What the task requires
In the text on SSM drift detection:
(a) What simpler measure does AIP use?
(b) From which traces is the baseline centroid computed?
(c) What triggers an alert when similarity is tracked over time?
[Begin Reading text]
SSM: Semantic Similarity Mapping
Both protocols use a technique called SSM (Self-Similarity Matrix) for measuring semantic similarity. In the context of drift detection:
- AAP uses SSM to compute cosine similarity between trace feature vectors and a baseline centroid.
- AIP uses a simpler version: the ratio of clear verdicts in a session window.
How SSM Works for AAP Drift
- Extract a feature vector from each AP-Trace (structural features only).
- Compute the baseline centroid from early traces.
- For each subsequent trace, compute cosine similarity to the centroid.
- Track similarity over time. A sustained drop below the threshold triggers an alert.
def cosine_similarity(a: dict, b: dict) -> float:
"""Compute cosine similarity between two feature dictionaries."""
common_keys = set(a.keys()) & set(b.keys())
dot_product = sum(a[k] * b[k] for k in common_keys)
[End Reading text]
[Begin Dataset extract]
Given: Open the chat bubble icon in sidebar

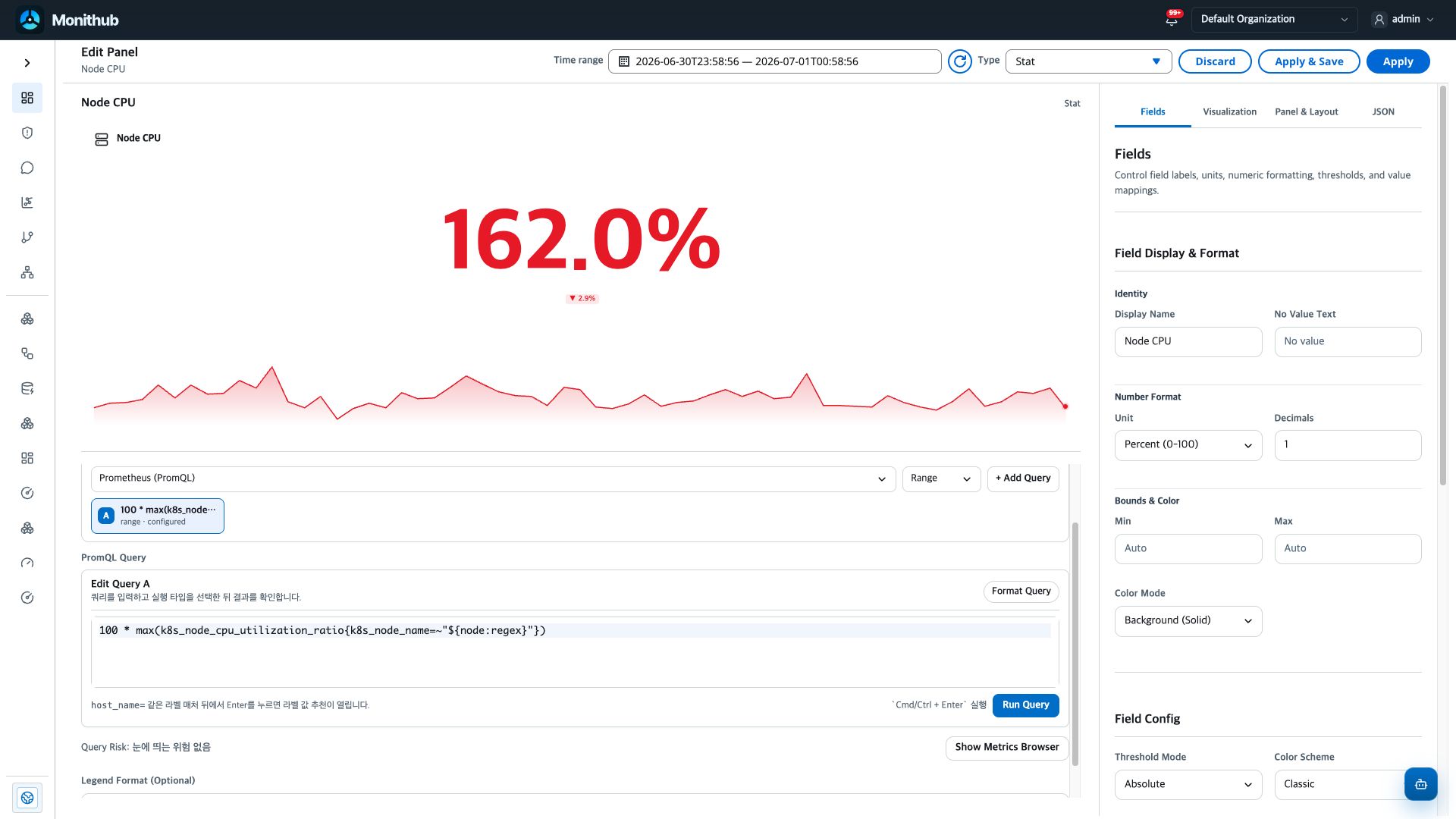Looking at the screenshot, I should tap(27, 168).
[End Dataset extract]
Finished task
(a) The ratio of clear verdicts in a session window.
(b) From early traces.
(c) A sustained drop below the threshold.